=== GIVEN INSTRUCTION 1 ===
Copy the listing below line for line, leaving out the pictures.

=== SOURCE DOCUMENT ===
=-=-=

Ms. Leedham, 35, is part of a generation of independent craftspeople working alongside large heritage companies in the gentrifying neighborhood known as the Jewelry Quarter, a hub for makers since the 18th century.

Visitor guides say about 40 percent of all the jewelry made in Britain today is created in the quarter (although no one interviewed for this article could confirm that number). But many in Britain consider the neighborhood — which covers about 270 acres in this multicultural city of more than 1.1 million in the West Midlands region — worth the trip to shop for bespoke items like wedding and engagement rings.

The Jewelry Quarter Development Trust, a group working to revitalize the quarter, estimates that more than 800 jewelry-related businesses, including more than 100 retail shops, operate in the area. They provide jobs for 4,000 people, according to Ben Massey, marketing director for the National Association of Jewelers, which is based here, too.

=-=-=

=== GIVEN INSTRUCTION 2 ===
Name every place in the passage about the Jewelry Quarter that is called by a proper name.

=-=-=

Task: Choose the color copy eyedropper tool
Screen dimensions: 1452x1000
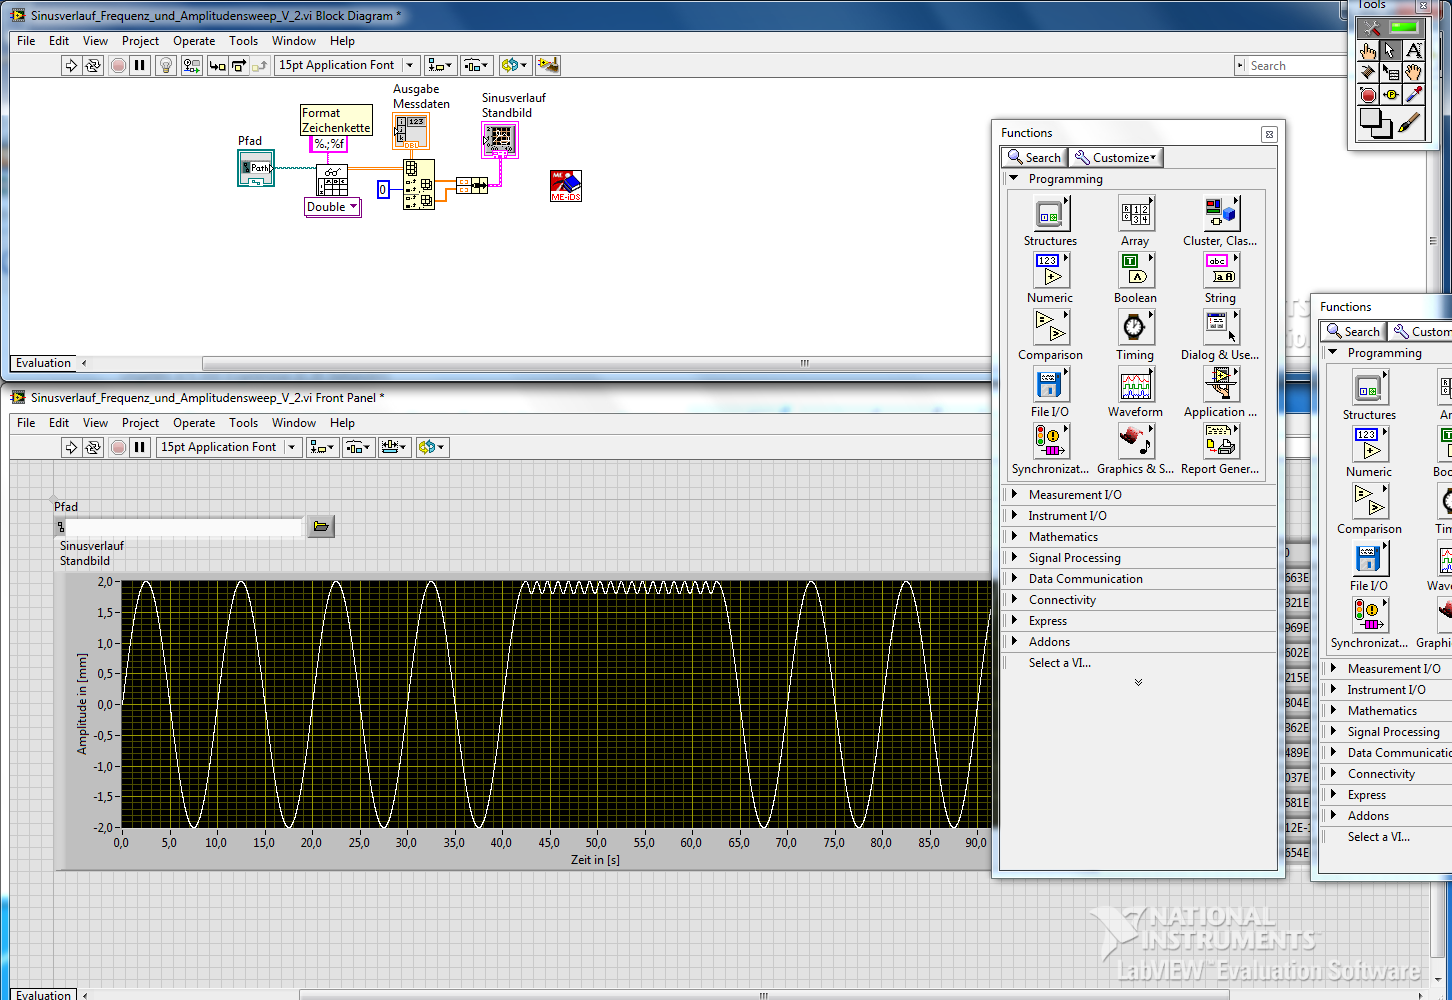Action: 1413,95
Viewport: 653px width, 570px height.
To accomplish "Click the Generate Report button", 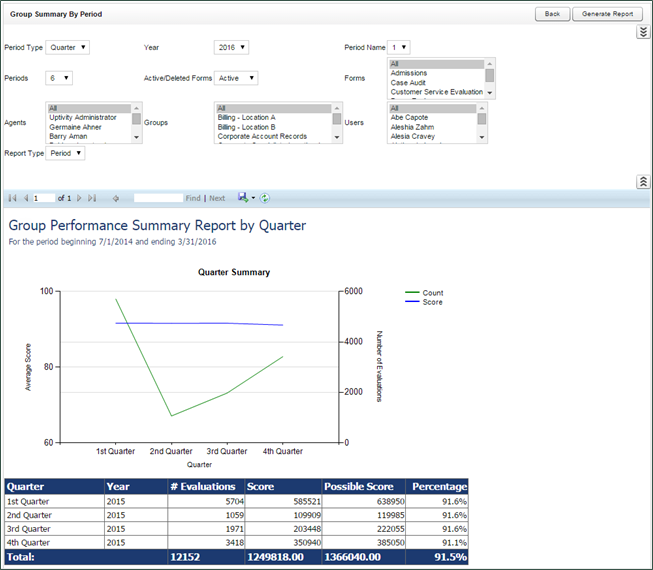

=-=-=

=== RIGHT ANSWER 1 ===
Task: Choose the color copy eyedropper tool
Screen dimensions: 1452x1000
Action: 1413,95
Viewport: 653px width, 570px height.
To accomplish "Click the Generate Report button", 

=== RIGHT ANSWER 2 ===
Jewelry Quarter
Britain
West Midlands